無垢なあどけない表情で、ひとり排泄にふける「ディーゼル」という名の犬。リーシュを解放した飼い主は「自動車業界」関係者。口笛か鼻歌をかなでながらあちらを向いたまま。そしてその様子を差ししめす誰かの指の大きさと強さは、非難の感情だけはしっかり込められるも、顔も名前もその内容もわからない。

余裕に満ちた飼い主の涼し気な背中は、はたして壁際に寝返りうった強がりか、それとも訳を知った者の、ついつい油断からにじみ出てしまった先行きへのかくせない楽観的自信か…。。。もしや意味勘ぐり無用、愛犬のプライバシー尊重、ただのジェントルな日和見的な小休止だろうか…
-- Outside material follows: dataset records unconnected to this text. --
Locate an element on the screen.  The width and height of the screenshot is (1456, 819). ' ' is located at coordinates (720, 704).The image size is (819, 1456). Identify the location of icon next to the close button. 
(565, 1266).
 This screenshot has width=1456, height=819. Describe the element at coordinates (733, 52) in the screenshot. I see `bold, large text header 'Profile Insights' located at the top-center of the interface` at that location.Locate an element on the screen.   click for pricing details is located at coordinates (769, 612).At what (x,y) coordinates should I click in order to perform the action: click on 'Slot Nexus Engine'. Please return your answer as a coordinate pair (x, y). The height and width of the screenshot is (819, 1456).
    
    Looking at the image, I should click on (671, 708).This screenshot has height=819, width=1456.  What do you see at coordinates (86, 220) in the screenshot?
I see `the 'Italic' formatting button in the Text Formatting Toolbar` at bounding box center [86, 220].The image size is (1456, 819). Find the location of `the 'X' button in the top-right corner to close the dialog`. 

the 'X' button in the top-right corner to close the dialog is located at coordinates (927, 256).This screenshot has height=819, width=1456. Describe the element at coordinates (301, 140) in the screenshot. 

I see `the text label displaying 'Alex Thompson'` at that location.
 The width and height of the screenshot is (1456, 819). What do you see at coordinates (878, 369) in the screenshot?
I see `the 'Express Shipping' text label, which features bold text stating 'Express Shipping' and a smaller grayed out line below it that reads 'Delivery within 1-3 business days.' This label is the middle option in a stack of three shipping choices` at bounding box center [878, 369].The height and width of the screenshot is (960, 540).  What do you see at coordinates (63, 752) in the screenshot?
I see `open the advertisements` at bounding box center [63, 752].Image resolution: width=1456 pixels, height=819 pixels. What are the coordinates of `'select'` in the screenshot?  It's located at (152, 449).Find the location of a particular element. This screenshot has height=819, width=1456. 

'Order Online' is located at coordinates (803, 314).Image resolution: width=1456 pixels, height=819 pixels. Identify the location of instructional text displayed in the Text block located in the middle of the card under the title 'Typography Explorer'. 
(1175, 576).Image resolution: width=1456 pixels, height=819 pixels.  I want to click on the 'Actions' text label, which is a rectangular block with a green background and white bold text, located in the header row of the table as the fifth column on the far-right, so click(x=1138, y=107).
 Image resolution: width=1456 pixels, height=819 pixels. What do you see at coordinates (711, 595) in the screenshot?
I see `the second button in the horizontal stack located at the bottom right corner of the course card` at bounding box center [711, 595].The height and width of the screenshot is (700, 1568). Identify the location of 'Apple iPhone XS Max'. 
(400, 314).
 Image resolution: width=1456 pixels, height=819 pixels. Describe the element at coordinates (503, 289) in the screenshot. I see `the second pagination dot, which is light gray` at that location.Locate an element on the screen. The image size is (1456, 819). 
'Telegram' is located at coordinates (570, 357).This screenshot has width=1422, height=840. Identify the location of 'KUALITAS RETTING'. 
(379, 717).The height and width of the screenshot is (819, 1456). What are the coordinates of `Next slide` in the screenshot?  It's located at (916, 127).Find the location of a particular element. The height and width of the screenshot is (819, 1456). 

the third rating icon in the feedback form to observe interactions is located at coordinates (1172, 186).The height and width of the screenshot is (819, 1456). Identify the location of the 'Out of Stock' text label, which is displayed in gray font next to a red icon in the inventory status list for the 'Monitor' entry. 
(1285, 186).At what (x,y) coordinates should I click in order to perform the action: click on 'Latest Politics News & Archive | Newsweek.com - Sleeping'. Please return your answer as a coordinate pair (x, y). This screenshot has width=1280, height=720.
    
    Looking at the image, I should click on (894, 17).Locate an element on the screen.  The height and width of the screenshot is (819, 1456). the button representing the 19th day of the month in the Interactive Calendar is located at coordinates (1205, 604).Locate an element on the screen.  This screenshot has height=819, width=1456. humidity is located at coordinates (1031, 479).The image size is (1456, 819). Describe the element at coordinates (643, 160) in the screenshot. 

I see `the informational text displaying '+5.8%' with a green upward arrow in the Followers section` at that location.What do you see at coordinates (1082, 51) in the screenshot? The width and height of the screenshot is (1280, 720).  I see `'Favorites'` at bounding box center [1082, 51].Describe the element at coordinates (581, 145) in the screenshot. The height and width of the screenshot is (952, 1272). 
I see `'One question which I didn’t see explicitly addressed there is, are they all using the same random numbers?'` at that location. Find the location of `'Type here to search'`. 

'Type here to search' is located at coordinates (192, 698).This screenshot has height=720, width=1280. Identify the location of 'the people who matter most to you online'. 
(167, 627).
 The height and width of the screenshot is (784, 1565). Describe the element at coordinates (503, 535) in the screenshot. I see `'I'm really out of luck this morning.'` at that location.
その指は、いったい誰なのか?何を、だれを、なぜ、どんなかどで責めるのか???場所?物質??リーシュ???それら一切合切???この重要キャラには、非難という意思以外、まったく情報が与えられていない。。。

なんの含みも、配慮も計算もなく、恍惚感に素直に浸り、それを無遠慮に表情と身体表現にあけすけに、無邪気にあらわす愛犬の挙動。。であるがゆえ余計に気になってしまう、顔のない・セリフのない大人たちの、“態度”と“ジェスチャー”が、いわくありげなような。。。もったいぶっただけのような・・・

ユーモラスな浮遊感ただよう、ゆるく、“三すくみ”でもない三者三様なりの不思議なバランス。。